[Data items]
START
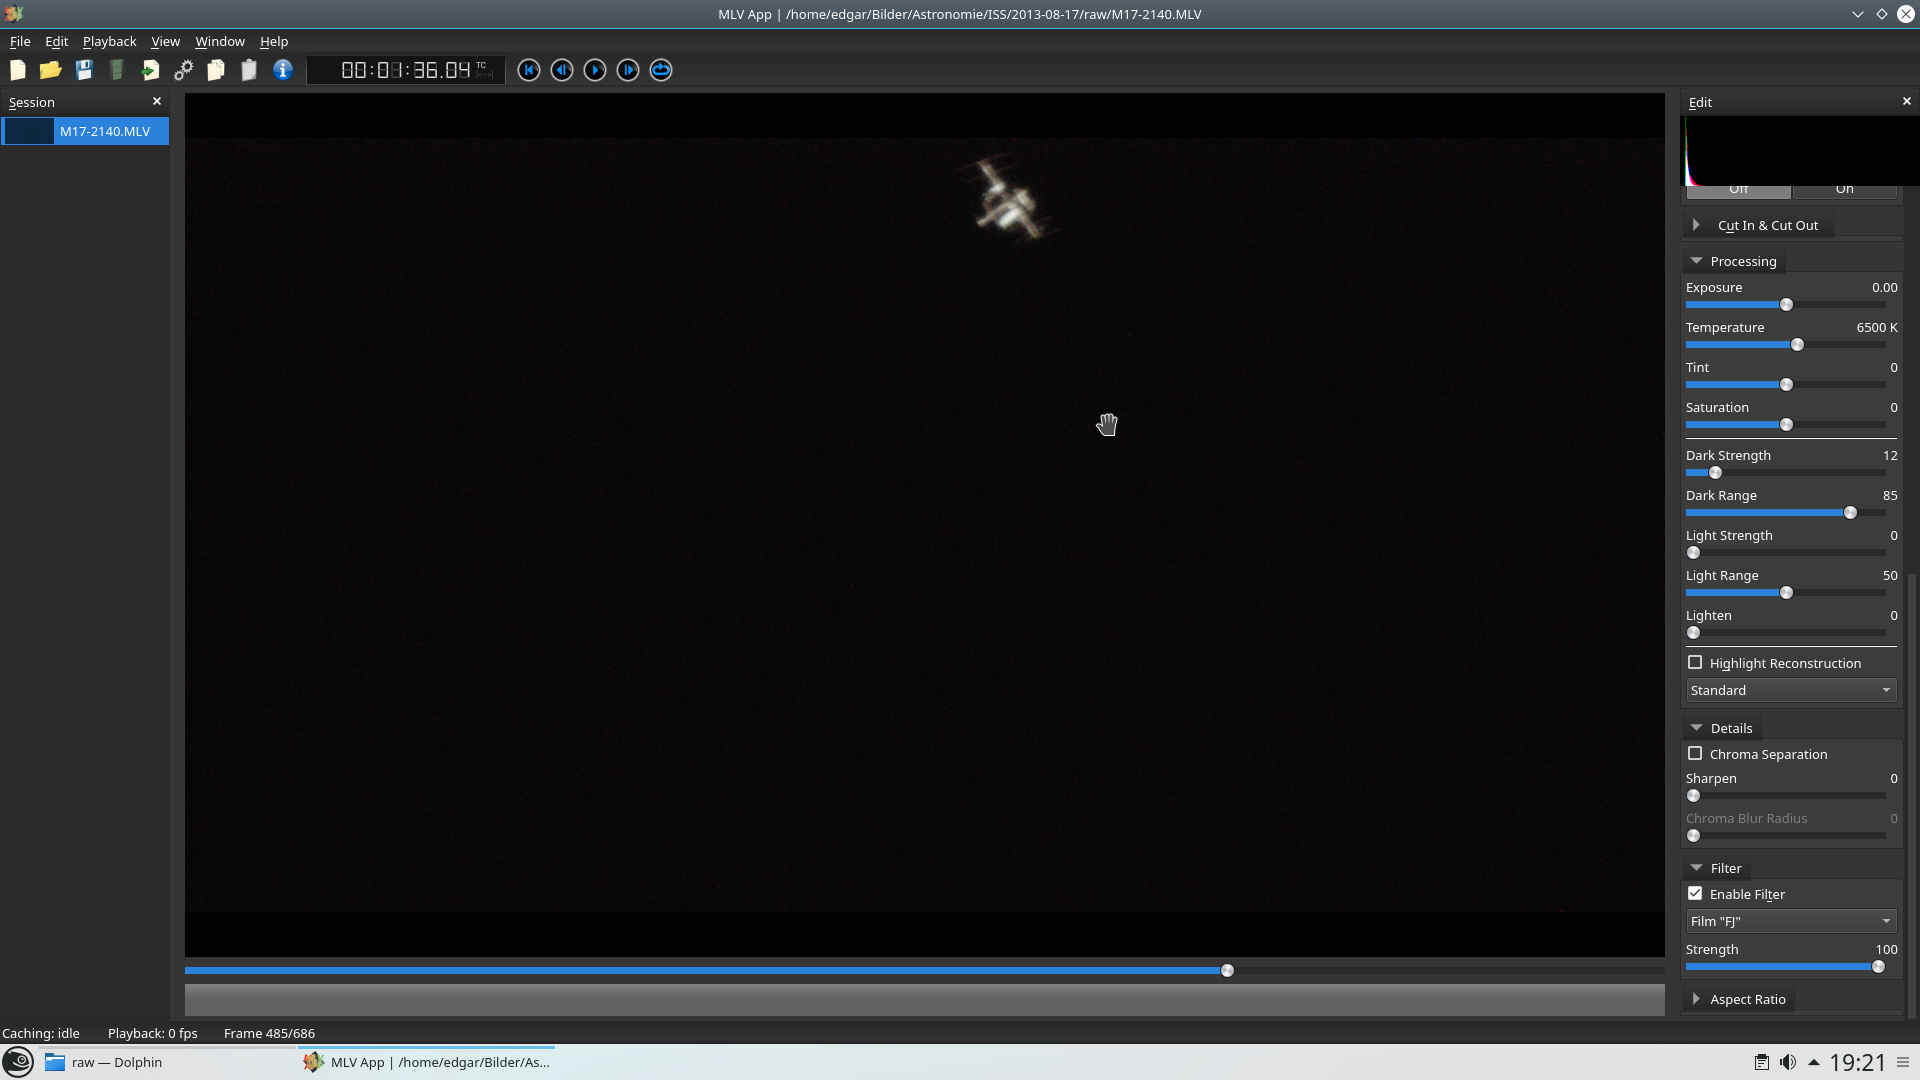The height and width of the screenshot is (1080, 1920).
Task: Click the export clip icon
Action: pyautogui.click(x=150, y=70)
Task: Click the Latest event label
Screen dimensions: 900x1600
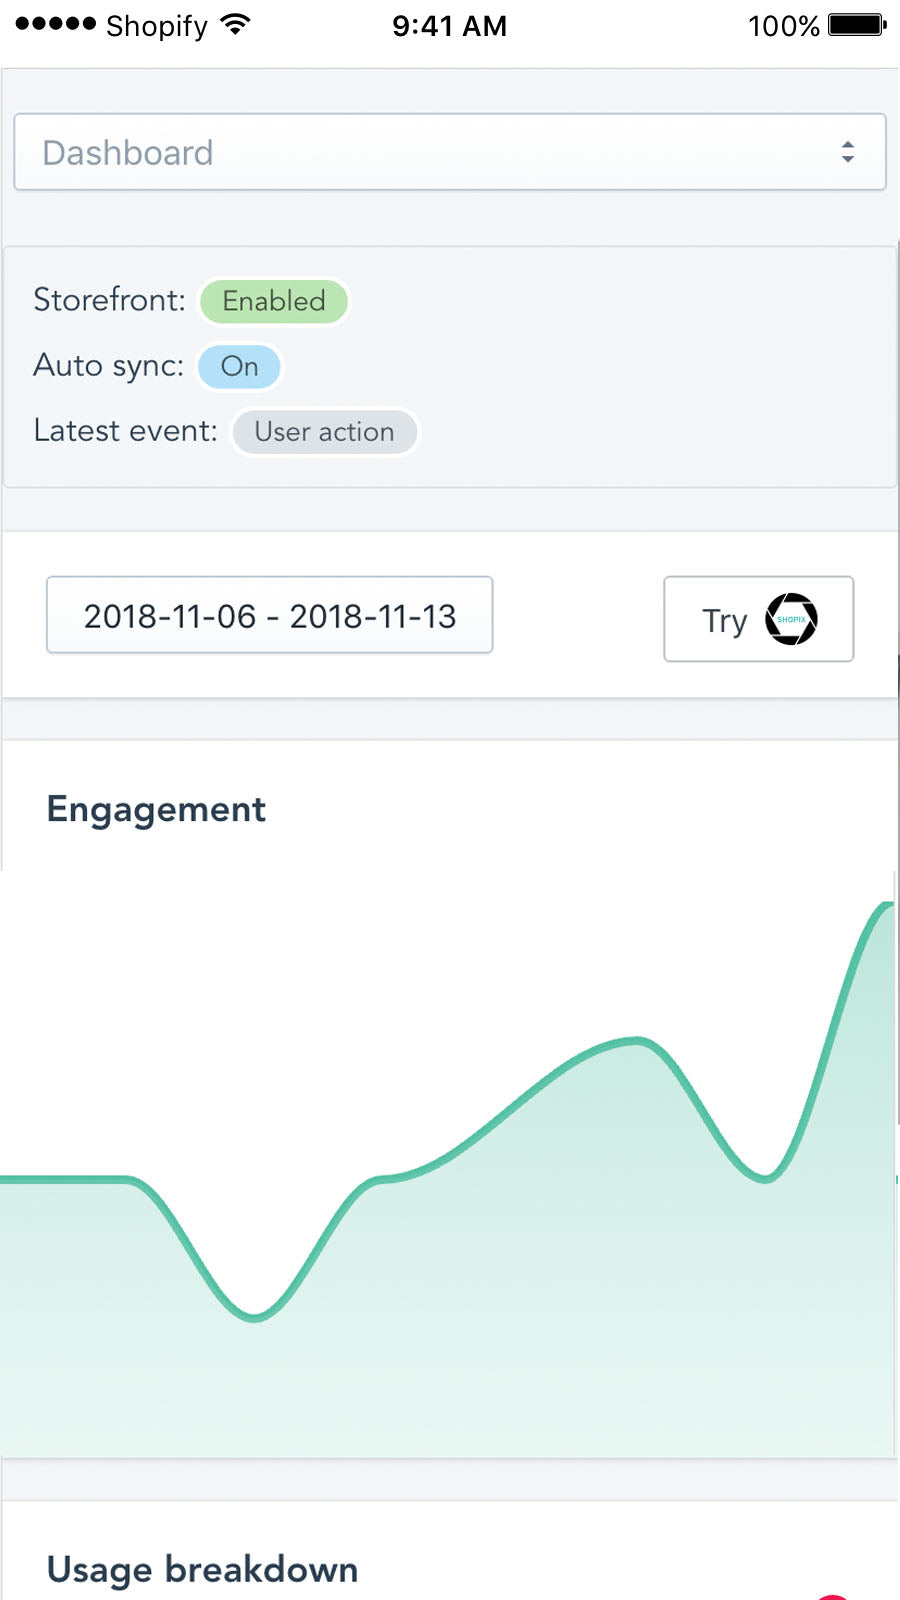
END
**WHAT YOU SHOULD DO:**
Reproduce each of the rows above word for word, leaving out the pictures.

**FINAL ANSWER:**
The height and width of the screenshot is (1080, 1920).
Task: Click the export clip icon
Action: pyautogui.click(x=150, y=70)
Task: Click the Latest event label
Screen dimensions: 900x1600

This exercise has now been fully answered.